Given text:
- Location: Bishkek, Kyrgyzstan
- Date: May 17–18, 2024
- Target: Foreigners, especially ones from SWANA and South Asia
- Attack type: Mob violence
- Deaths: 4
- Injured: At least 29
- Perpetrators: Kyrgyz nationalist mobs
- No. of participants: Over 100 (initially) 500–700
- Motive: Xenophobia

= 2024 Bishkek riots =

Xenophobic riots in Bishkek

The 2024 Bishkek riots were attacks on foreigners by ethnic Kyrgyz mobs in Bishkek, the capital of Kyrgyzstan. The clashes lasted from May 17th to the 18th, with four reported deaths.

Foreign governments with citizens in the country took a deep concern, with the Pakistani government successfully evacuating 3000+ Pakistani students.

== Background ==
Kyrgyzstan is a common destination for medical students, given its cheap costs of education and internationally recognized medical degrees. It had more than 60,000 foreign students in 2021, including 14,500 Indian students and 10,000 Pakistani students.

== Trigger ==
The trigger of the clashes was a brawl between four or five young local citizens and Egyptian students in a dormitory on May 13th at about 02:00. Kyrgyzstani young men demanded cigarettes, which Egyptians refused. An existing video footage depicts Egyptian students attacking Kyrgyzstani men. The Kyrgyz police arrested three or four Egyptian citizens and placed them in the temporary detention center of the Central Internal Affairs Directorate in Bishkek over suspicion of hooliganism. After the original problem was resolved, the video was published on May 17th, spread across social media channels and the issue escalated. Later, it sparked retaliation by Kyrgyz mobs against foreigners in the country. Initially, over 100 Kyrgyz gathered "to take revenge on the foreigners who beat up residents."

Dataset entries:

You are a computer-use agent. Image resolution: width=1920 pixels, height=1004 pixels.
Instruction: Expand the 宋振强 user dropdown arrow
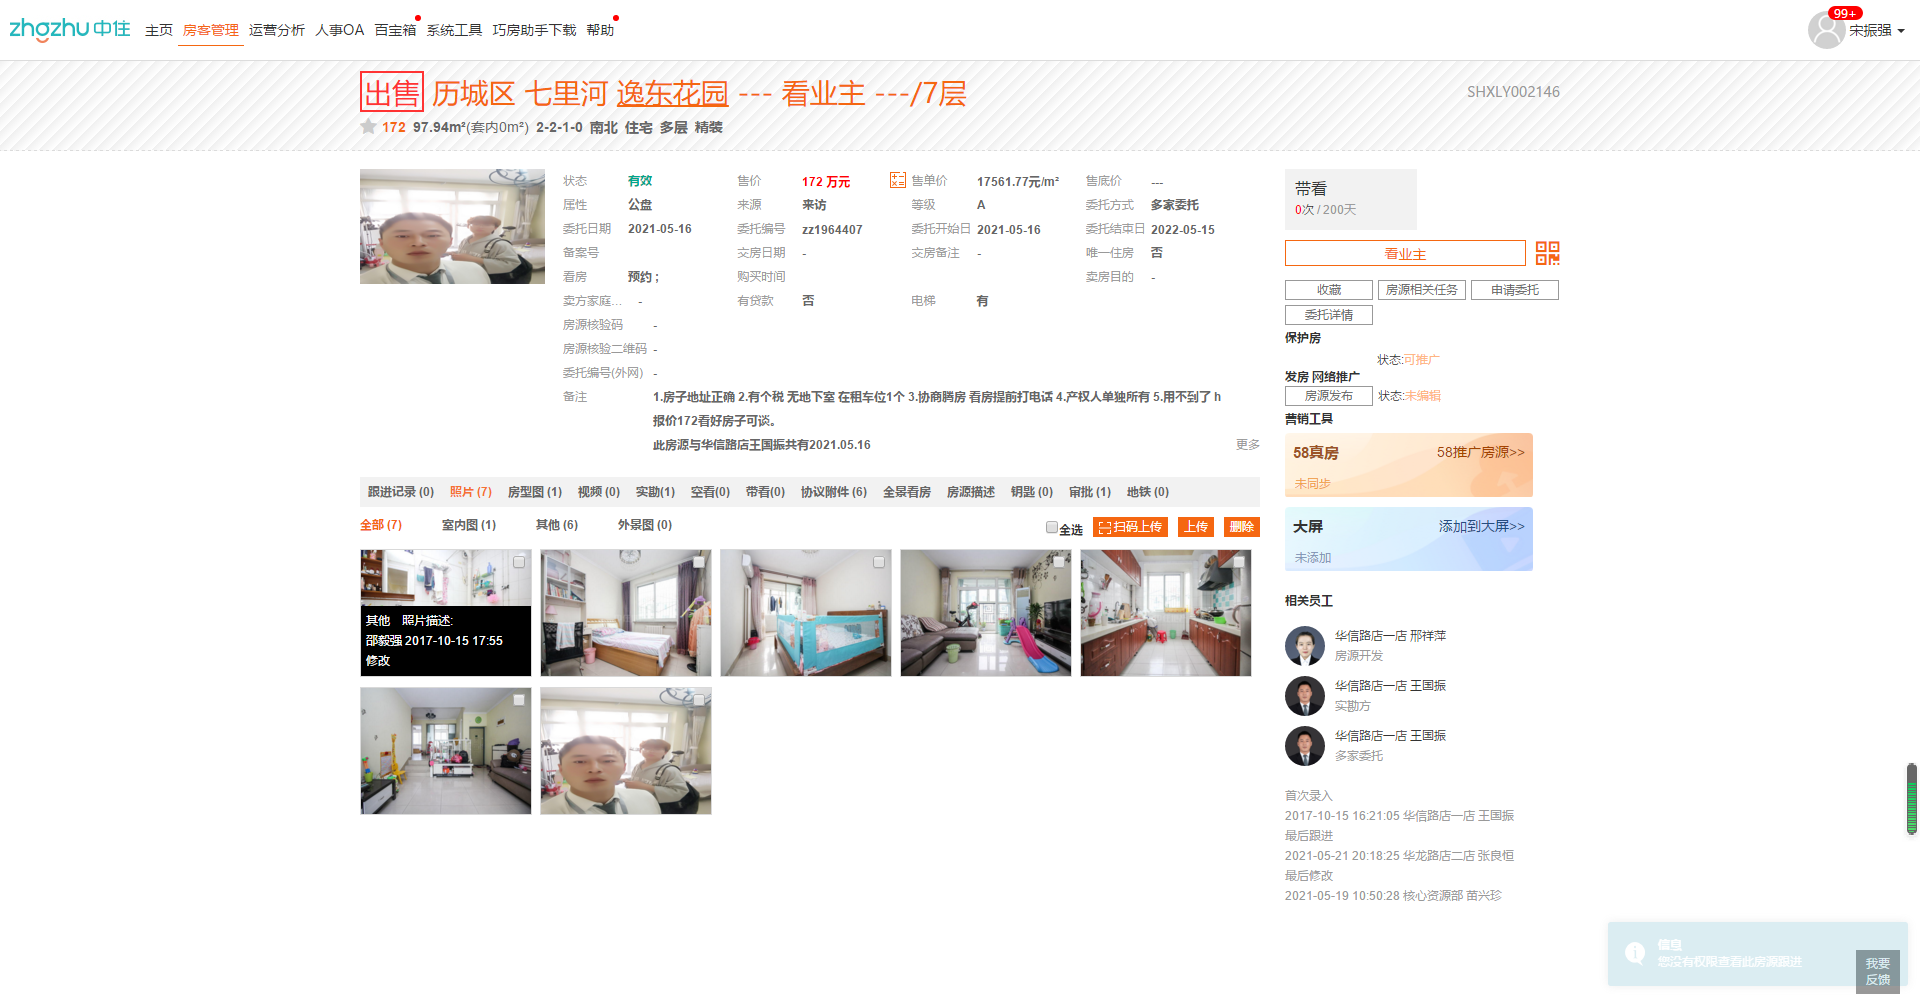coord(1901,31)
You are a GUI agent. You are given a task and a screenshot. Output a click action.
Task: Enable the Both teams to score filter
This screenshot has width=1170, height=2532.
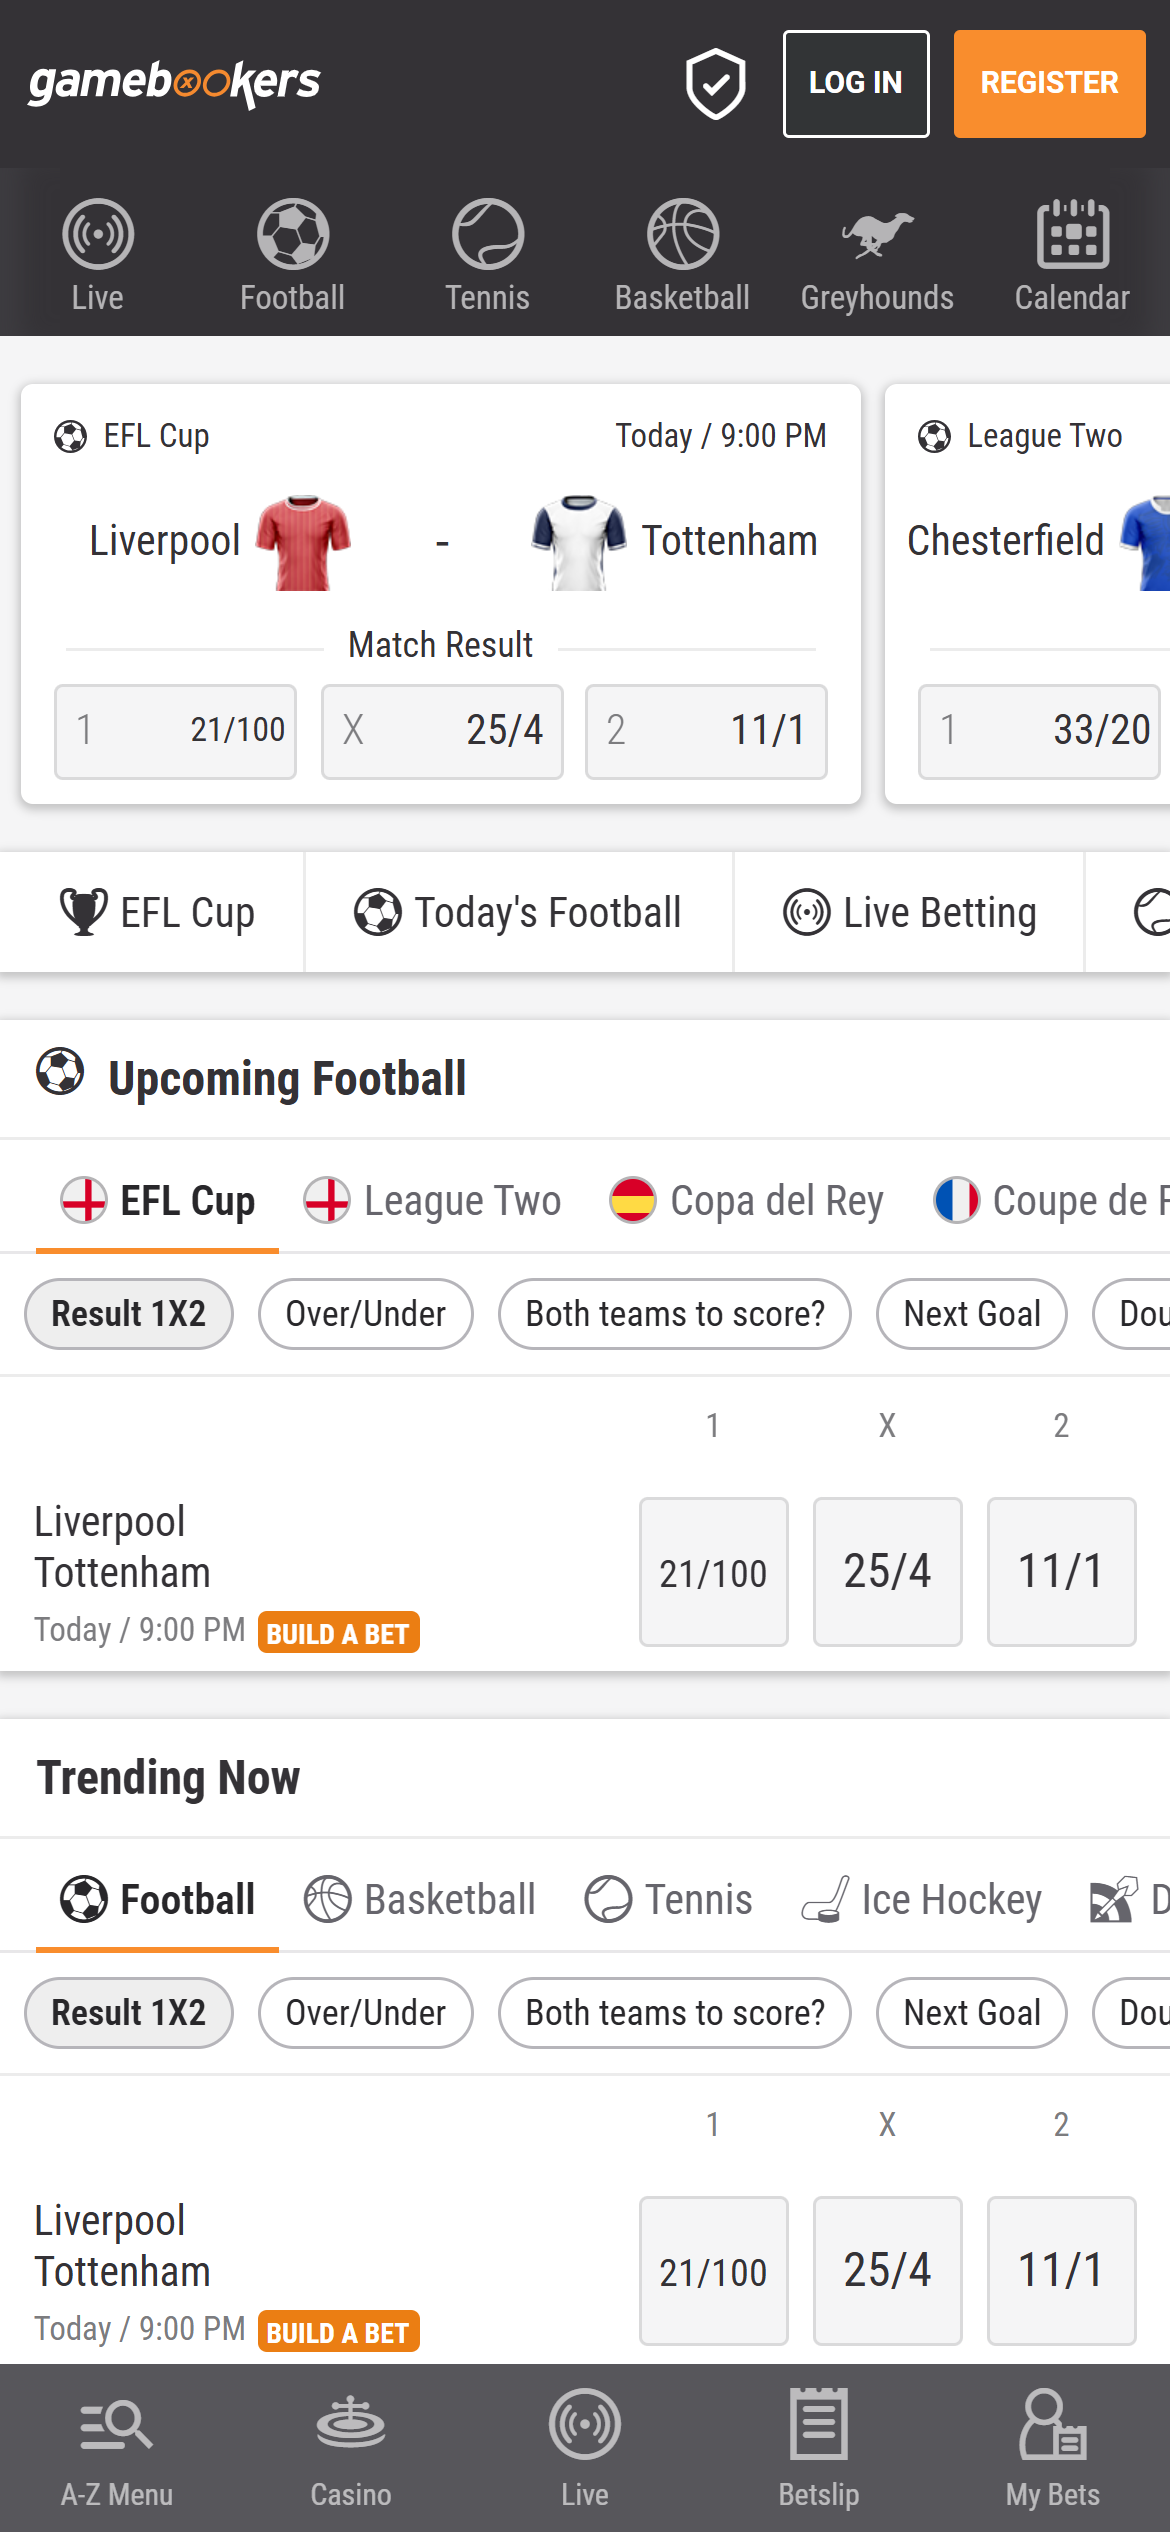click(x=674, y=1313)
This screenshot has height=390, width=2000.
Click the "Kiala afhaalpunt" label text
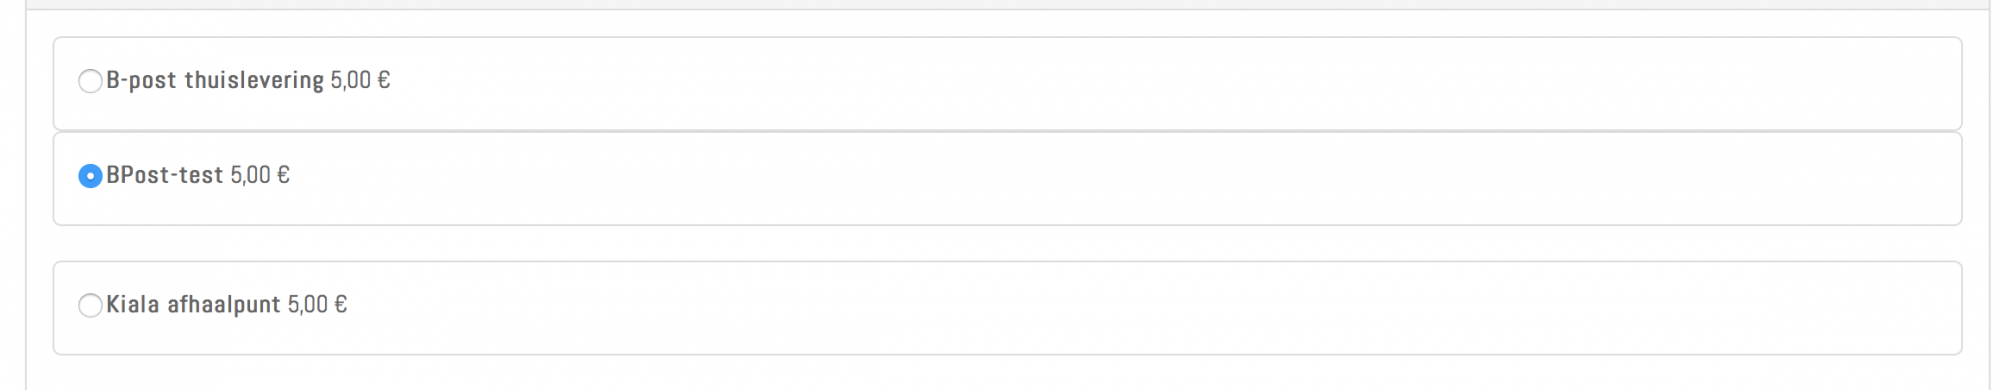[193, 305]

Instructions:
1 - Translate into Spanish this sentence from the article on the 2024 Bishkek riots: "Kyrgyzstani young men demanded cigarettes, which Egyptians refused."
2 - According to the article on the 2024 Bishkek riots, how many Pakistani students did the Pakistani government evacuate?
3 - Continue the article on the 2024 Bishkek riots from its last sentence.

Responses by task:
1 - Unos jóvenes kirguises exigieron cigarrillos, que los egipcios se negaron a darles.

2 - More than 3,000.

3 -
== Main events ==

The Kyrgyz mobs began targeting anyone with a similar appearance to the Arabs they had fought. Pakistanis became the most targeted, and Indians and Bangladeshi were attacked too. The attacks were initially in universities, although they later spread to the streets, with Kyrgyz mobs attacking anyone perceived as foreign, whether they were male or female. Foreigners were instructed not to leave their homes and to close their curtains and to hide as the Kyrgyz mobs were severely beating people without any exceptions. The Kyrgyz mobs began going on a manhunt around the city for foreigners. 500–700 more Kyrgyz youth aged between 18 and 25 gathered in the city center.

After midnight, police recorded a video of the detained Egyptians, in which they apologized to the Kyrgyz people, expressed regret for what had happened, pledged that this will not happen again, and affirmed their determination to respect Kyrgyz law.

Four Pakistani students were reported killed, according to a news network from Srinagar, India. However, Pakistan and Kyrgyzstan both reported that no Pakistani students were killed.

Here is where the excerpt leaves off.